- WORK TO COMPLETE -
Set the data down again, exactly as it reads, but without the pictures.

- MATERIALS PROVIDED -
------------

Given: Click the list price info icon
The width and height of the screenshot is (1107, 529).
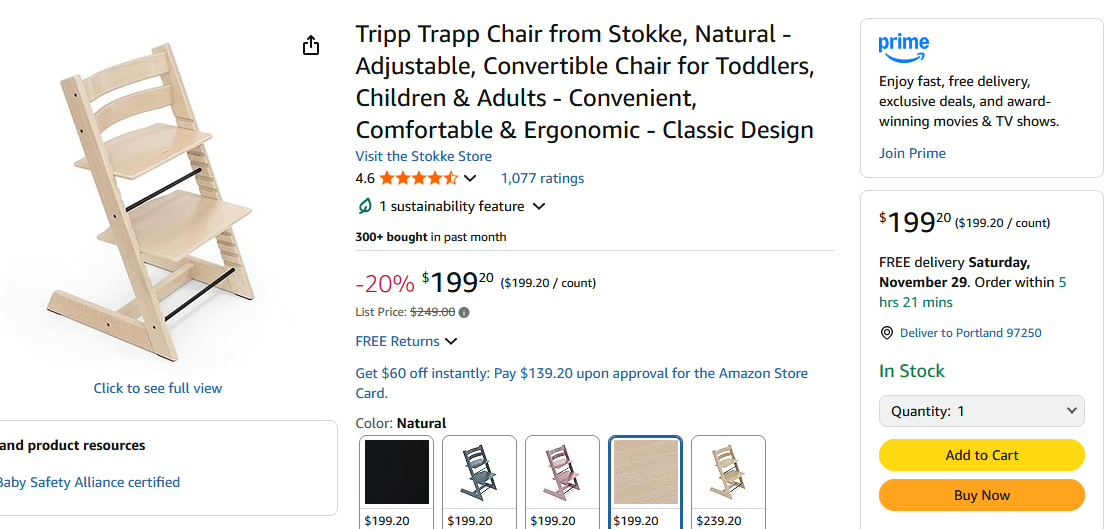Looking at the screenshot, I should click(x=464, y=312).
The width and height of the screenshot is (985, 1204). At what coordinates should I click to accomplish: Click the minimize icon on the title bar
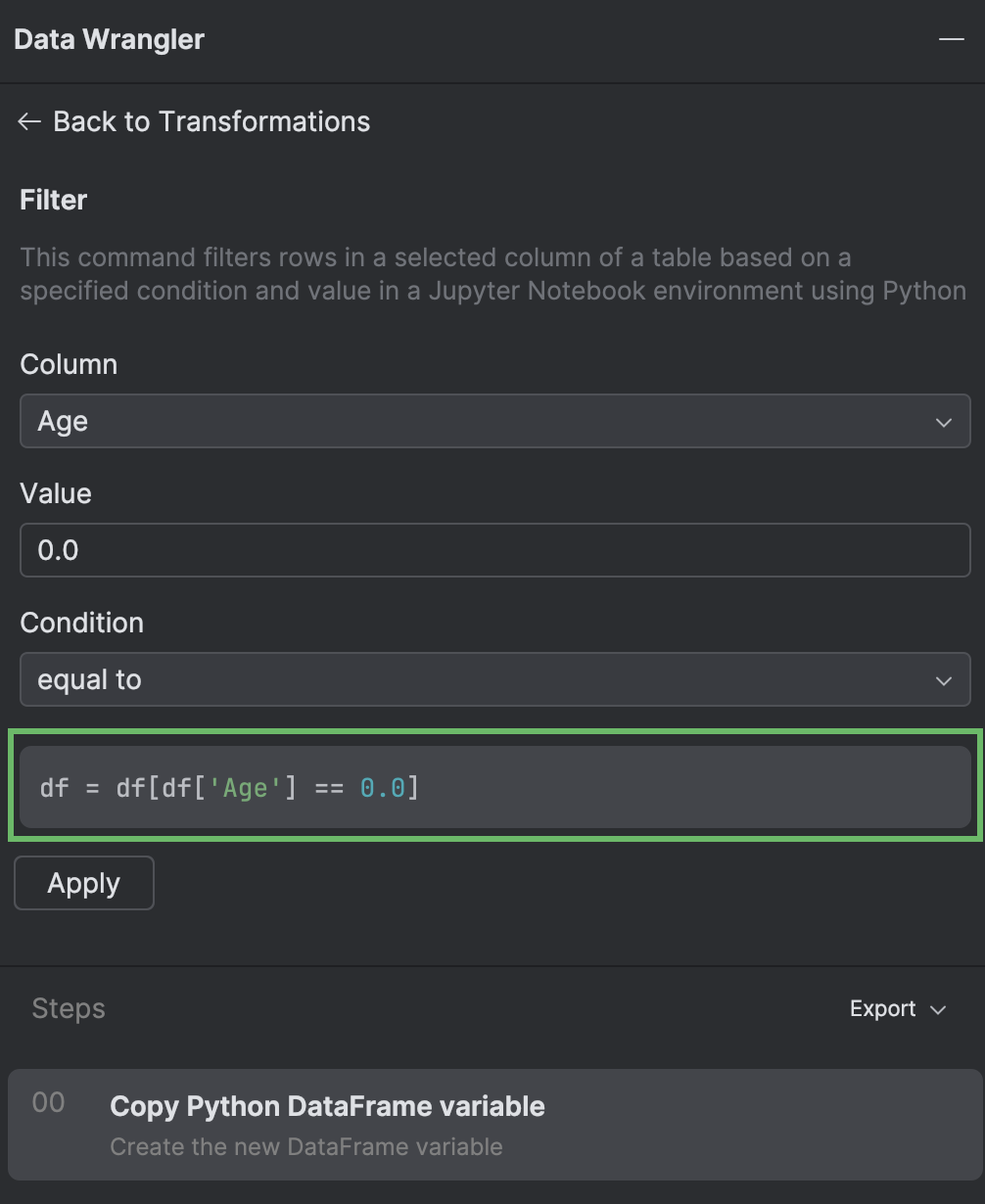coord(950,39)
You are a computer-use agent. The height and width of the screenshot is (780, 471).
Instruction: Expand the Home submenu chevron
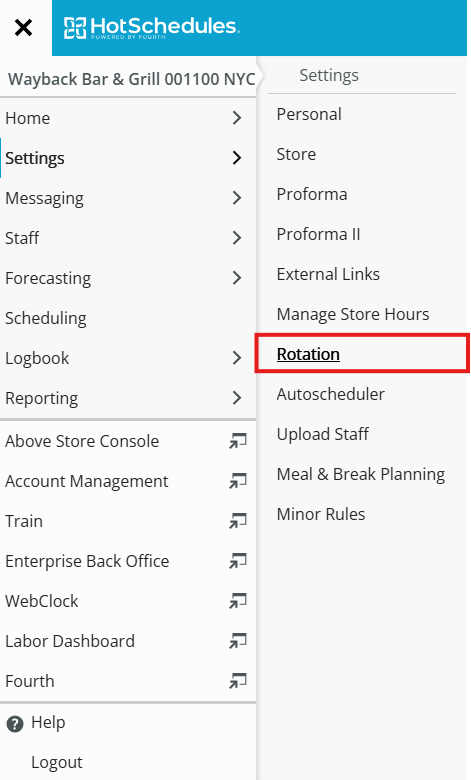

------------

- RESULT OF THE EXERCISE -
Given: Click the list price info icon
The width and height of the screenshot is (1107, 529).
Looking at the screenshot, I should click(x=464, y=312).
The width and height of the screenshot is (985, 1204). At what coordinates should I click to accomplish: Click the minimize icon on the title bar
coord(950,39)
You are a computer-use agent. The height and width of the screenshot is (780, 471).
Instruction: Expand the Home submenu chevron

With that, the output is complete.